Behavioral Marketing's Coming of Age
The difference between behavioral marketing then and now.
The difference between behavioral marketing then and now.
In less than two weeks, I’ll be celebrating the four-year anniversary of my move to Dallas. Much has changed; I’m no longer in my 20s. I took the plunge and become a homeowner. Along with the changes in my personal life, the industry I work in has also experienced some upheaval.
With major advertisers becoming more convinced online is an integral part of the media mix, we’re once again enjoying a bull market when it comes to online spending. Though we’ve seen what search has done for our industry, behavioral targeting is still trying to fulfill the promise we heard four or five years ago. So what has changed in the behavioral marketing space in the last four years? Is it any wiser, or is it just older (like that carton of soymilk sitting in my fridge)?

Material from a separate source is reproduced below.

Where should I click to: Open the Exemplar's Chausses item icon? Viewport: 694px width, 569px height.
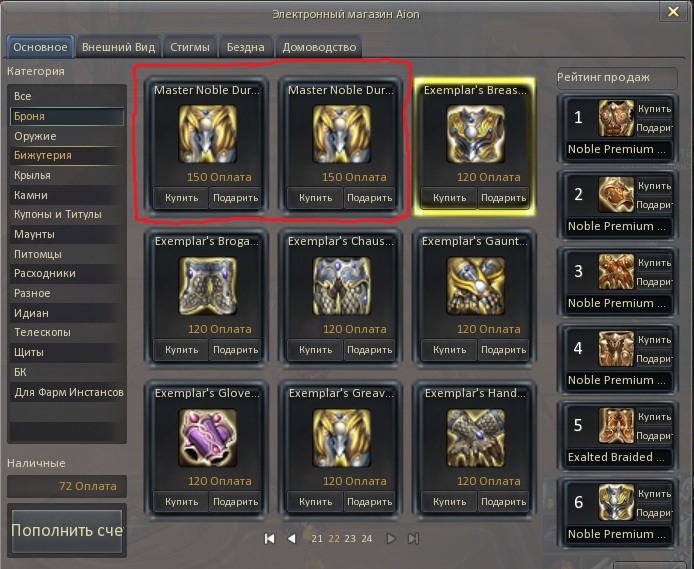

From the initial looks of it, behavioral targeting has begun to deliver on some of its promise. In particular, research studies released by Tacoda Systems for Snapple and Revenue Science for American Airlines show that when done correctly, behavioral targeting really helps advertisers identify and convert consumer segments. But beyond the good PR and hype, has anything really changed?
While trying to figure this one out, I came across a ClickZ column by (no less than) Tacoda Systems’ president Dave Morgan that does a great job breaking out behavioral marketing’s “then and now.”

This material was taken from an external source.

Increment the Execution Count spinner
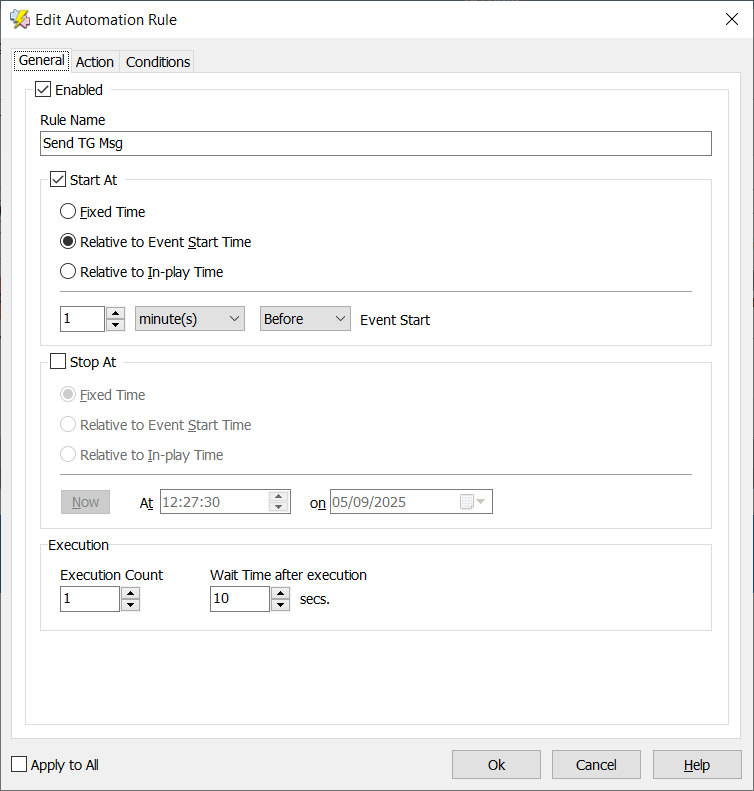This screenshot has height=791, width=754. [130, 593]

Beyond the hype, timing, technology, and business models, for me the differences really boil down to separation of church and state, or publisher and technology vendor.
If you were an early adopter who dabbled in behaviorally targeted placements back in 1999 or 2000, chances are you did so with heavyweights such as DoubleClick and Engage.

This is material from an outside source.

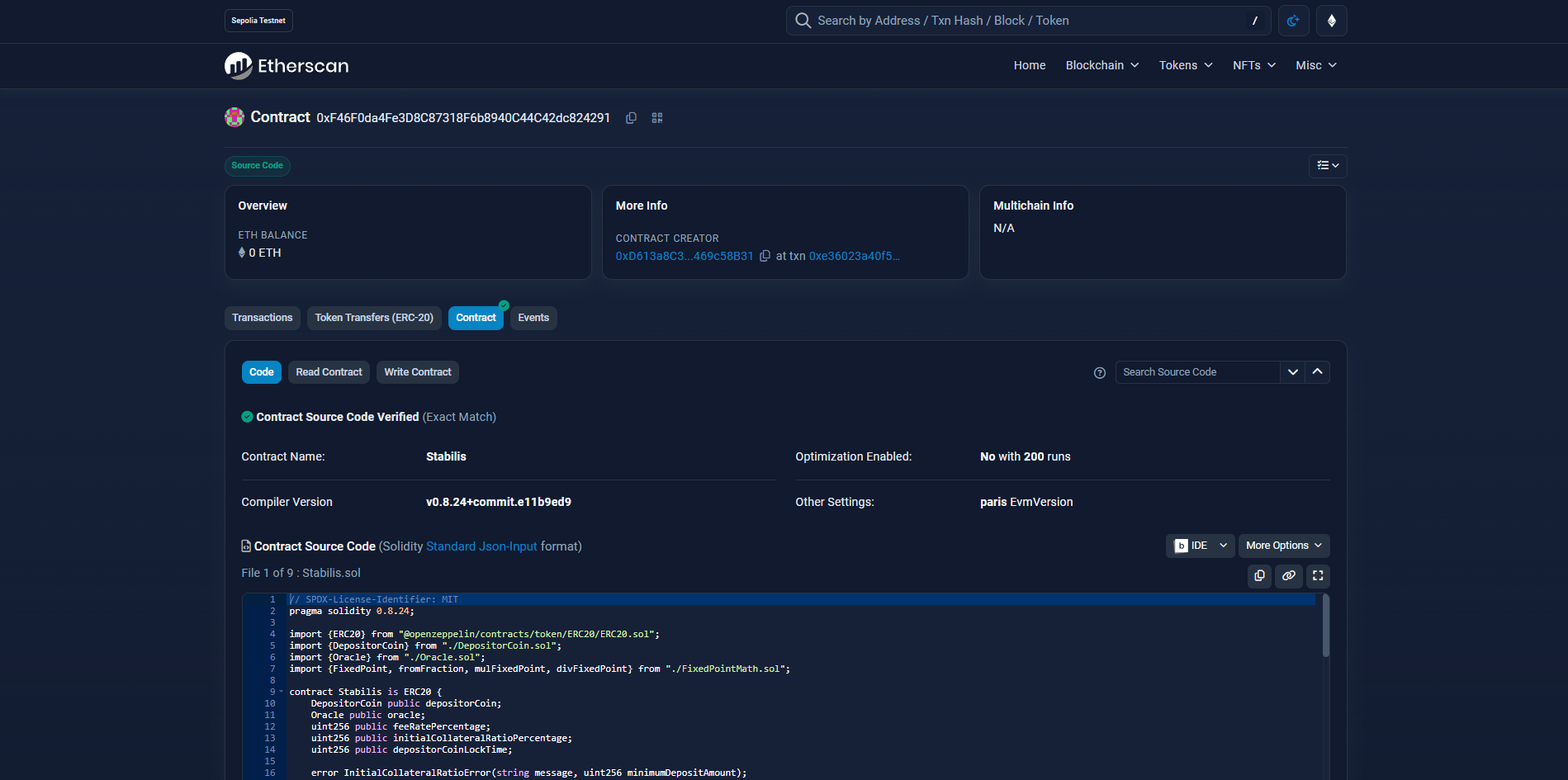Show QR code for contract address
Screen dimensions: 1568x780
657,118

They were the heavyweights of their time all right, of ad serving, ad networks, and technology; the very things that, when mixed in a blender, could cause major headaches from privacy group advocates. Today’s behavioral targeting heavy hitters are less likely to run into the issues that plagued DoubleClick and Engage because their businesses focus on the technology of helping publishers create viable behavioral segments. No longer do they tinker in trying to create their own networks (hold that thought for a later column) or being ad servers (hold that thought, too).
In addition to working with publishers to help create behavioral segments, today’s behavioral marketing companies realize their job doesn’t end with agreements between themselves and the publishers. They know they must also educate marketers and agencies on behavioral targeting’s benefits. In some respects, it’s similar to how rich media vendors such as EyeBlaster and PointRoll started their businesses.
As a direct result of this separation, selling behaviorally targeted inventory is currently now under the publishers’ control. Branded sites such as The Wall Street Journal Online and NYTimes.com have always sold their inventory based on their brands’ value, regardless of ad format. In the old days, DoubleClick and Engage provided site representation but had little ability to speak about the brands they sold.
The fact publishers are now on board may be the biggest difference between the “then and now” of behavioral marketing. This past weekend, I saw a wonderful movie, “Garden State,” a coming-of-age movie about a 20-something actor. It just may be behavioral marketing is having such a moment.